>>

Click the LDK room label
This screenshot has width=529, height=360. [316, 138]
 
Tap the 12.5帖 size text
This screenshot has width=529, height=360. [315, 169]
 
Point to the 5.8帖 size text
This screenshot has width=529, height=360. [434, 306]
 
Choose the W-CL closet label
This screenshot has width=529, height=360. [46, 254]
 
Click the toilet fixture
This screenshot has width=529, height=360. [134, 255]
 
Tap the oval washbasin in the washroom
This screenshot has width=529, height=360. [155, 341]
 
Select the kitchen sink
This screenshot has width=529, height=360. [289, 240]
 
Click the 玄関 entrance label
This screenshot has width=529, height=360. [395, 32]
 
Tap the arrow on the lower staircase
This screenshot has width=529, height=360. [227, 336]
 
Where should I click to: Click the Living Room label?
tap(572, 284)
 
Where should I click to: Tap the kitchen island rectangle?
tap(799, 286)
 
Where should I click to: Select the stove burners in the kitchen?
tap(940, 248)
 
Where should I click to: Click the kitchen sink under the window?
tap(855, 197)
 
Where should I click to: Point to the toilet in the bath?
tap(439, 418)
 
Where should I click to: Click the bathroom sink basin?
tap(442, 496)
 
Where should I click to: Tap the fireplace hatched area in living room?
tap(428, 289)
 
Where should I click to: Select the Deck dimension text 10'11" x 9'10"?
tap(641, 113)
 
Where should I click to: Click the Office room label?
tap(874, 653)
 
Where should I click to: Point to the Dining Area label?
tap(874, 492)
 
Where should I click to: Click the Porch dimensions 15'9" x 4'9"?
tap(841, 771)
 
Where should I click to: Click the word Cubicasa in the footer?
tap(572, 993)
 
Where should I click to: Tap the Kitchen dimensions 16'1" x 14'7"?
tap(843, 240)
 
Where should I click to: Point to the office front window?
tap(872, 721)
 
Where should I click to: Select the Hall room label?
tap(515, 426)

<<

• [The request]
Pull out each line above that contains the string "toilet". Matching is case-sensitive.

• [Solution]
Click the toilet fixture
Where should I click to: Point to the toilet in the bath?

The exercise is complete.